Mexico’s Geopolitical and Strategic Advantages
Beyond local demand, Actis sees a much bigger picture. Latin America, and Mexico in particular, could emerge as a global hub for “AI factories”—massive facilities dedicated to training and running artificial intelligence models. Currently, these AI factories are concentrated in the United States. But the U.S. is facing severe constraints on energy availability, land, and permitting timelines. Mexico offers a compelling alternative: relative energy abundance, competitive costs, and low-latency connectivity to North American markets. These advantages make data centers in Mexico strategically attractive not only for domestic use, but also as extensions of U.S.-based digital ecosystems. Nearshoring is no longer limited to manufacturing; it is now reshaping digital infrastructure as well.

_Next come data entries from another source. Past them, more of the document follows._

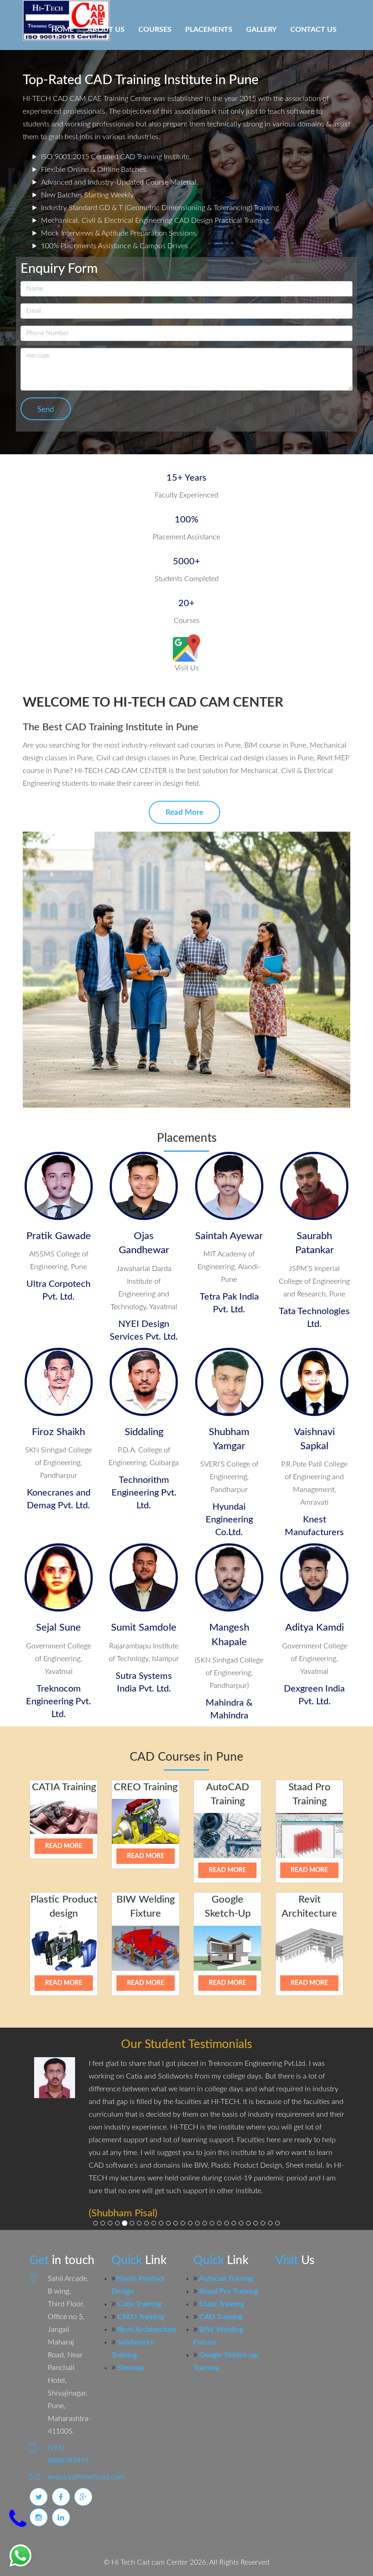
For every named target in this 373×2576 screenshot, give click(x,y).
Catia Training (138, 2278)
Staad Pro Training (227, 2266)
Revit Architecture (146, 2304)
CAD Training (219, 2291)
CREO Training (140, 2291)
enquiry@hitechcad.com (86, 2451)
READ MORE (63, 1846)
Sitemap (130, 2342)
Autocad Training (225, 2253)
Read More (184, 812)
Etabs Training (220, 2278)
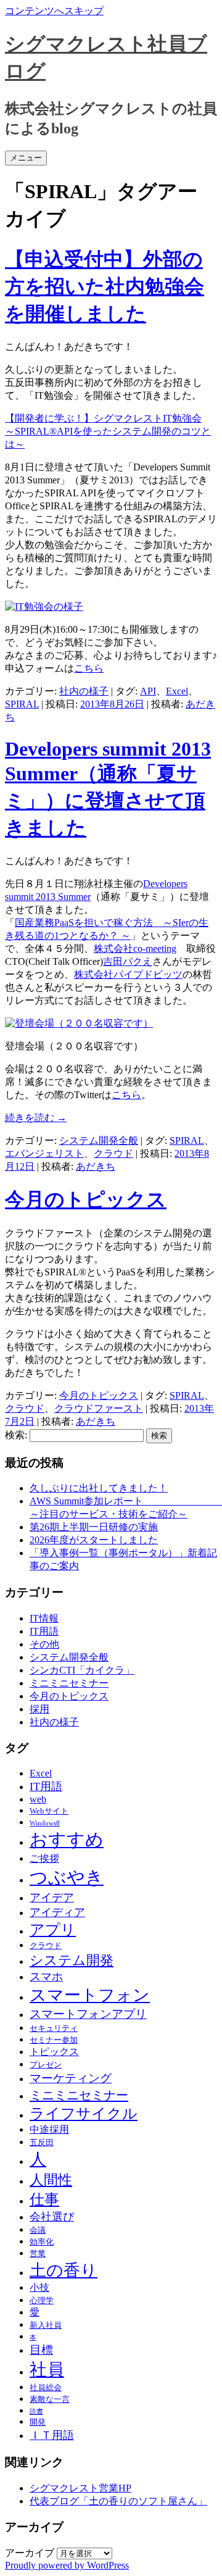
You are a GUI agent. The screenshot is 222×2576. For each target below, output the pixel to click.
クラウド (113, 1153)
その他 (44, 1644)
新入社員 (46, 2325)
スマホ (46, 1976)
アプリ (53, 1930)
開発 (38, 2422)
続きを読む (36, 1117)
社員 (47, 2369)
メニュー (26, 157)
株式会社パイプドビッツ (128, 974)
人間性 (51, 2180)
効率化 (42, 2241)
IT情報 (44, 1618)
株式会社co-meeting (135, 948)
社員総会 (46, 2387)
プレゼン (46, 2064)
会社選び (52, 2217)
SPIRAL (22, 704)
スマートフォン (90, 1995)
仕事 (44, 2199)
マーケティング (71, 2078)
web (38, 1799)
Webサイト (49, 1810)
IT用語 (44, 1631)
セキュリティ (54, 2028)
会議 (38, 2230)
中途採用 (49, 2129)
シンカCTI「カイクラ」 (82, 1670)
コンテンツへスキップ (54, 11)
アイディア (57, 1912)
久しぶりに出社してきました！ (99, 1488)
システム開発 (71, 1960)
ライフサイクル (84, 2114)
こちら (89, 668)
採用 (39, 1709)
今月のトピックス (85, 1199)
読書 (36, 2411)
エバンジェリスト (44, 1153)
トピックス (54, 2051)
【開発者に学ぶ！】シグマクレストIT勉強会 (103, 418)
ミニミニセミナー (69, 1683)
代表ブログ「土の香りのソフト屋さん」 (118, 2501)
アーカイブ (29, 2553)
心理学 (42, 2300)
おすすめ (67, 1839)
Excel (177, 691)
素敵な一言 (50, 2399)
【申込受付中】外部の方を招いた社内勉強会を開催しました (104, 286)
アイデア (52, 1897)
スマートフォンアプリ (88, 2013)
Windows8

A Significant Gap—and an Even Bigger Opportunity
Actis has not disclosed how much of the US$1.5 billion will be allocated to each country. However, the firm did share a revealing statistic: data center capacity per capita in Latin America is 20 times lower than in the United States. That gap highlights a clear reality. The region is underbuilt for current and future digital demand. But it also signals enormous upside potential for investors willing to move early and build at scale. Mexico’s role in closing that gap could be decisive, provided that energy transmission, permitting, and long-term planning keep pace with private investment.
Looking Ahead
Actis’ investment marks more than a financial milestone—it signals confidence in Mexico’s role in the global digital economy. With hyperscale projects already underway, advanced AI-ready campuses on the horizon, and growing interest from international capital, data centers in Mexico are rapidly becoming a cornerstone of the country’s economic and technological future. The challenge now lies in execution. If energy bottlenecks are resolved and infrastructure planning aligns with market demand, Mexico has a real opportunity to position itself as a regional—and even global—leader in next-generation digital infrastructure.